Task brief
Exact reproduction of every entry is required.

[Items from a dataset]
______

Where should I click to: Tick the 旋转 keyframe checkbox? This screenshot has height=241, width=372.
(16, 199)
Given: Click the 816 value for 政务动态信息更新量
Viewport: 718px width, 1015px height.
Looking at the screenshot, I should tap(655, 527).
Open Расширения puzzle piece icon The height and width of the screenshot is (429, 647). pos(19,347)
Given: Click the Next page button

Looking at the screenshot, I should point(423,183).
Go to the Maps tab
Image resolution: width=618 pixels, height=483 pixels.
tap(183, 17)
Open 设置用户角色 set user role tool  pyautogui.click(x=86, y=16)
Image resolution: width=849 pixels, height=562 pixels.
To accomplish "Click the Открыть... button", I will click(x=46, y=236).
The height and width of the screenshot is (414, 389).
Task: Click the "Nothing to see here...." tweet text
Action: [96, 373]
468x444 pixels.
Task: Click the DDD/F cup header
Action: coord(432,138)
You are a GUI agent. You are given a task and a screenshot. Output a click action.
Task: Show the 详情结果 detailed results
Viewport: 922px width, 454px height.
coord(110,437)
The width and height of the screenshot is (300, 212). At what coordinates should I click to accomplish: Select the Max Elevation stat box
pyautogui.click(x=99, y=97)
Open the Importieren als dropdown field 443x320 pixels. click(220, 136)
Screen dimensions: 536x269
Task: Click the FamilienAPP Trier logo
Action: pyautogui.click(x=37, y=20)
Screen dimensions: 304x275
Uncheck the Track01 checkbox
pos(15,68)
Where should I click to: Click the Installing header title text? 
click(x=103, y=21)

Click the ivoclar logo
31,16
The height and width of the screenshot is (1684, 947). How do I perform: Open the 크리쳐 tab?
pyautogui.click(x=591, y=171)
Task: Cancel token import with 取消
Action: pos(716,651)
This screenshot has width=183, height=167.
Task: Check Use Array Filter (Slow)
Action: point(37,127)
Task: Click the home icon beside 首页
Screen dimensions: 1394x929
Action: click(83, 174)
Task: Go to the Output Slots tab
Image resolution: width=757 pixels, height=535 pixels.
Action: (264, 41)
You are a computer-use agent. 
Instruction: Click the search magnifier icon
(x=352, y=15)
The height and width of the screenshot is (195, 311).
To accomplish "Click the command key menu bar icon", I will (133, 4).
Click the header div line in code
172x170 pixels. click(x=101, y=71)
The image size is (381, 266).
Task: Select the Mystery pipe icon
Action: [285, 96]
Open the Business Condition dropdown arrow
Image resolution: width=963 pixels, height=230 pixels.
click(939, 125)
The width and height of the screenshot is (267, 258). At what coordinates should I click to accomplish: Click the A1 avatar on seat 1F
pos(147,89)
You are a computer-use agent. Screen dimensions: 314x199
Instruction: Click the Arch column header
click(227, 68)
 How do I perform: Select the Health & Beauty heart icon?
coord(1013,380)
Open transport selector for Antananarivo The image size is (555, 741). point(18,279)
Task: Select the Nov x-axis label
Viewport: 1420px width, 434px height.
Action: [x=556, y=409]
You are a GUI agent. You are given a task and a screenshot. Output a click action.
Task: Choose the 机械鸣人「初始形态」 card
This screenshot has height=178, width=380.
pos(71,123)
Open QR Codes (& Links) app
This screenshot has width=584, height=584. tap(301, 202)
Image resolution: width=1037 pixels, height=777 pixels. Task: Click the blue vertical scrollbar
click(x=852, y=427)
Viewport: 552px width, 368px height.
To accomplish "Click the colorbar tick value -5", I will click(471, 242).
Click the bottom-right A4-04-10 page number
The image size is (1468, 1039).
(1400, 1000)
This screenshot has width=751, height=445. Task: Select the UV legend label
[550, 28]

______

Response
Where should I click to: Tick the 旋转 keyframe checkbox? This screenshot has height=241, width=372.
(16, 199)
Given: Click the 816 value for 政务动态信息更新量
Viewport: 718px width, 1015px height.
Looking at the screenshot, I should tap(655, 527).
Open Расширения puzzle piece icon The height and width of the screenshot is (429, 647). pos(19,347)
Given: Click the Next page button

Looking at the screenshot, I should point(423,183).
Go to the Maps tab
Image resolution: width=618 pixels, height=483 pixels.
tap(183, 17)
Open 设置用户角色 set user role tool  pyautogui.click(x=86, y=16)
Image resolution: width=849 pixels, height=562 pixels.
To accomplish "Click the Открыть... button", I will click(x=46, y=236).
The height and width of the screenshot is (414, 389).
Task: Click the "Nothing to see here...." tweet text
Action: [96, 373]
468x444 pixels.
Task: Click the DDD/F cup header
Action: coord(432,138)
You are a GUI agent. You are given a task and a screenshot. Output a click action.
Task: Show the 详情结果 detailed results
Viewport: 922px width, 454px height.
coord(110,437)
The width and height of the screenshot is (300, 212). At what coordinates should I click to accomplish: Select the Max Elevation stat box
pyautogui.click(x=99, y=97)
Open the Importieren als dropdown field 443x320 pixels. click(220, 136)
Screen dimensions: 536x269
Task: Click the FamilienAPP Trier logo
Action: pyautogui.click(x=37, y=20)
Screen dimensions: 304x275
Uncheck the Track01 checkbox
pos(15,68)
Where should I click to: Click the Installing header title text? 
click(x=103, y=21)

Click the ivoclar logo
31,16
The height and width of the screenshot is (1684, 947). How do I perform: Open the 크리쳐 tab?
pyautogui.click(x=591, y=171)
Task: Cancel token import with 取消
Action: pos(716,651)
This screenshot has width=183, height=167.
Task: Check Use Array Filter (Slow)
Action: point(37,127)
Task: Click the home icon beside 首页
Screen dimensions: 1394x929
Action: click(83, 174)
Task: Go to the Output Slots tab
Image resolution: width=757 pixels, height=535 pixels.
Action: (264, 41)
You are a computer-use agent. 
Instruction: Click the search magnifier icon
(x=352, y=15)
The height and width of the screenshot is (195, 311).
To accomplish "Click the command key menu bar icon", I will (133, 4).
Click the header div line in code
172x170 pixels. click(x=101, y=71)
The image size is (381, 266).
Task: Select the Mystery pipe icon
Action: [285, 96]
Open the Business Condition dropdown arrow
Image resolution: width=963 pixels, height=230 pixels.
click(939, 125)
The width and height of the screenshot is (267, 258). At what coordinates should I click to accomplish: Click the A1 avatar on seat 1F
pos(147,89)
You are a computer-use agent. Screen dimensions: 314x199
Instruction: Click the Arch column header
click(227, 68)
 How do I perform: Select the Health & Beauty heart icon?
coord(1013,380)
Open transport selector for Antananarivo The image size is (555, 741). point(18,279)
Task: Select the Nov x-axis label
Viewport: 1420px width, 434px height.
Action: [x=556, y=409]
You are a GUI agent. You are given a task and a screenshot. Output a click action.
Task: Choose the 机械鸣人「初始形态」 card
This screenshot has height=178, width=380.
pos(71,123)
Open QR Codes (& Links) app
This screenshot has width=584, height=584. tap(301, 202)
Image resolution: width=1037 pixels, height=777 pixels. Task: Click the blue vertical scrollbar
click(x=852, y=427)
Viewport: 552px width, 368px height.
To accomplish "Click the colorbar tick value -5", I will click(471, 242).
Click the bottom-right A4-04-10 page number
The image size is (1468, 1039).
(1400, 1000)
This screenshot has width=751, height=445. Task: Select the UV legend label
[550, 28]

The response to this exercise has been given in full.